## EXERCISE INSTRUCTIONS
Copy all data exactly. Skip pictures.

## RECORDED INFORMATION
+-------+
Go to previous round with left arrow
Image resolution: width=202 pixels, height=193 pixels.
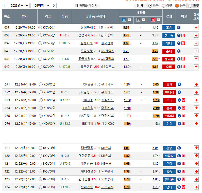(x=5, y=6)
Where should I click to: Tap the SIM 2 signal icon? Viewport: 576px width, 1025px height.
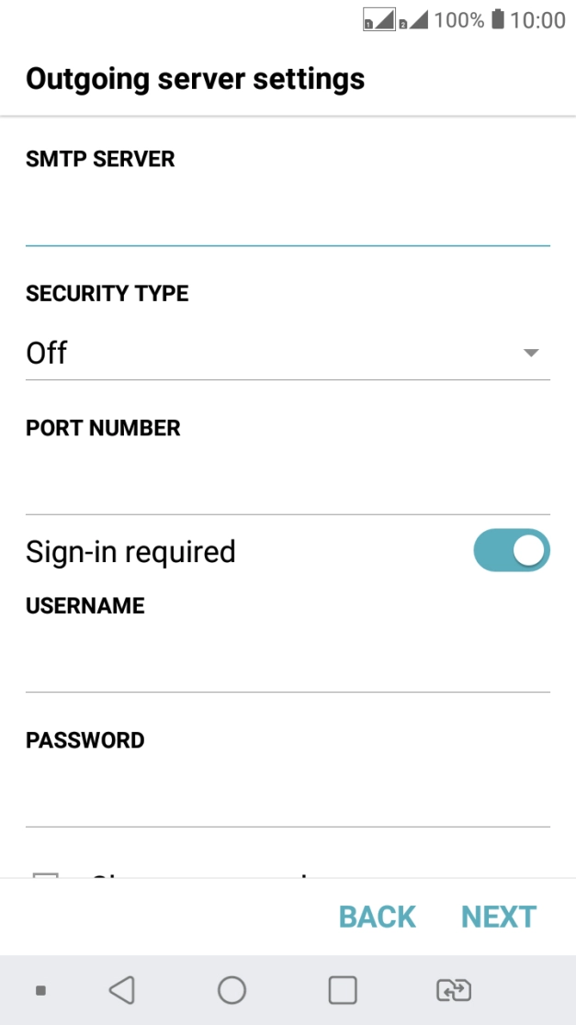coord(412,20)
+-------+
## ANSWER
Go to previous round with left arrow
Image resolution: width=202 pixels, height=193 pixels.
(x=5, y=6)
Where should I click to: Tap the SIM 2 signal icon? Viewport: 576px width, 1025px height.
coord(412,20)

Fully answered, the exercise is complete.